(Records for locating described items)
________________
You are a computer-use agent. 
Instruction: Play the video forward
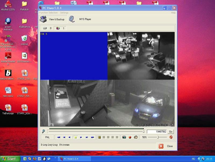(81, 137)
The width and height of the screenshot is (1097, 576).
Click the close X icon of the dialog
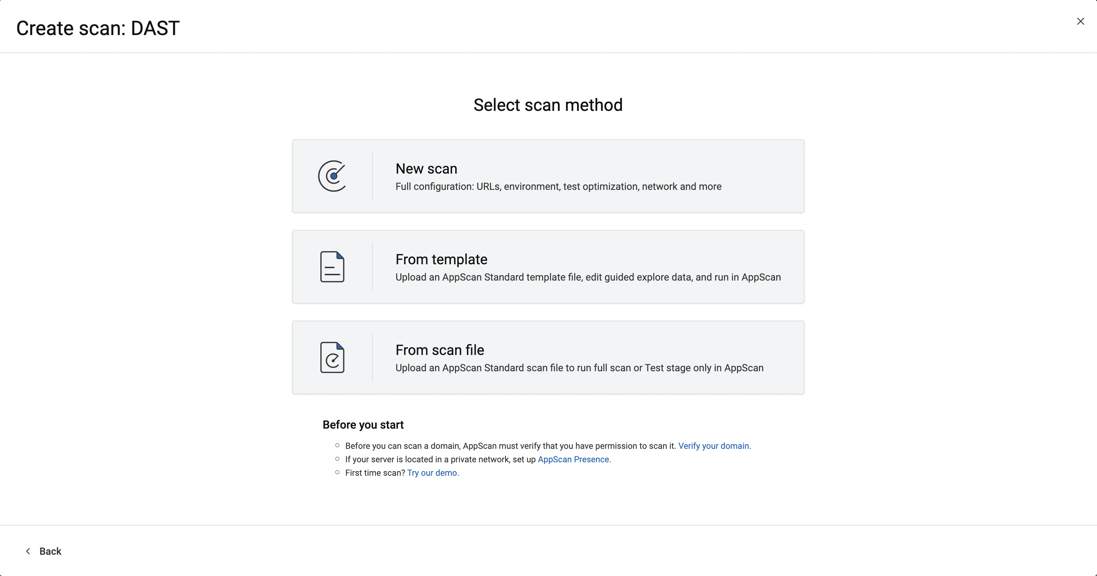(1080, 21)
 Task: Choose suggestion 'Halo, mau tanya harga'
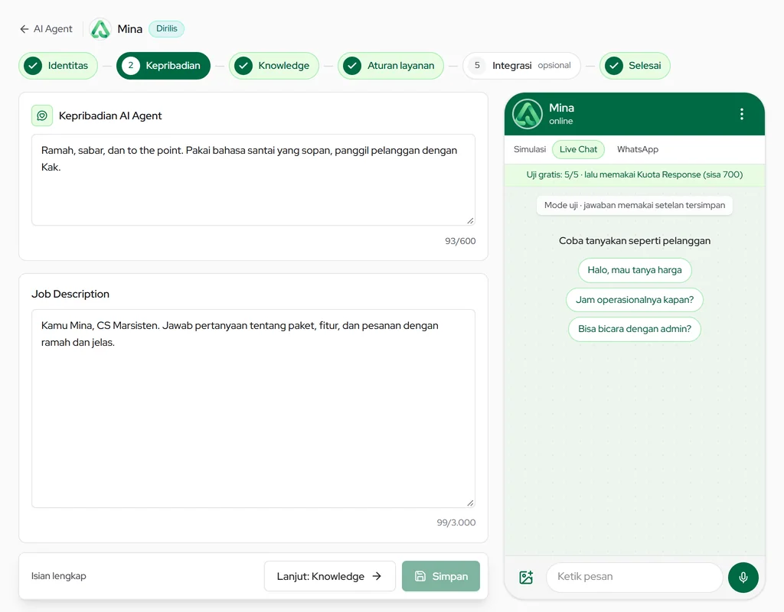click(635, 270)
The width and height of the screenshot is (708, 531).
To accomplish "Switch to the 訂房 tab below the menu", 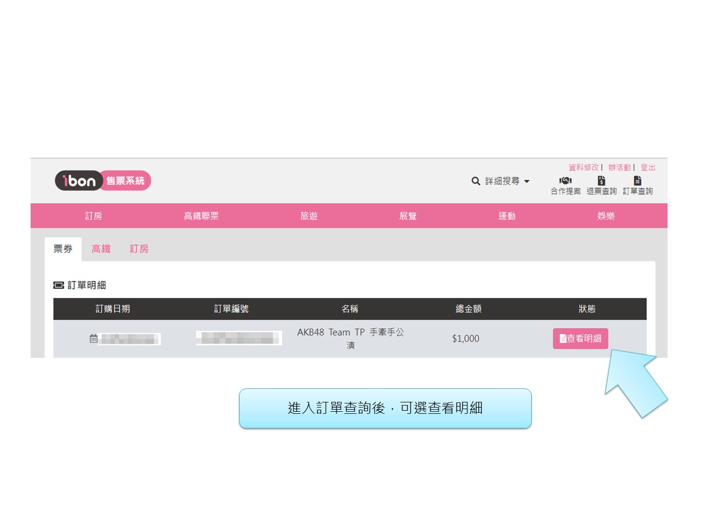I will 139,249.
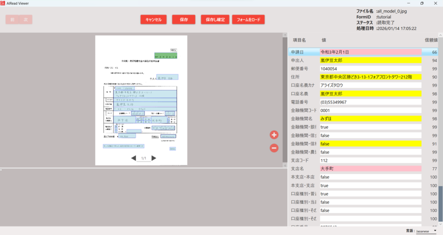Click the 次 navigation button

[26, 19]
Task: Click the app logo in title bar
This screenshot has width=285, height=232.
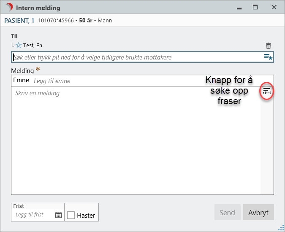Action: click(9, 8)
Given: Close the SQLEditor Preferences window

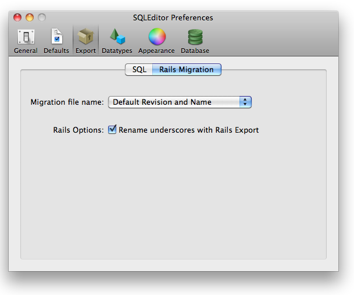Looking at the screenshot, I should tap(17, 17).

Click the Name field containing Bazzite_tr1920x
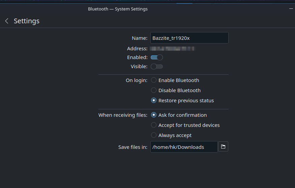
________________
▶ [What is expected]:
Identify each of the lines above that contains the string "width", with case counting, and copy those lines.

▶ [Task response]:
The width and height of the screenshot is (1097, 576).
The width and height of the screenshot is (708, 531).
This screenshot has width=285, height=232.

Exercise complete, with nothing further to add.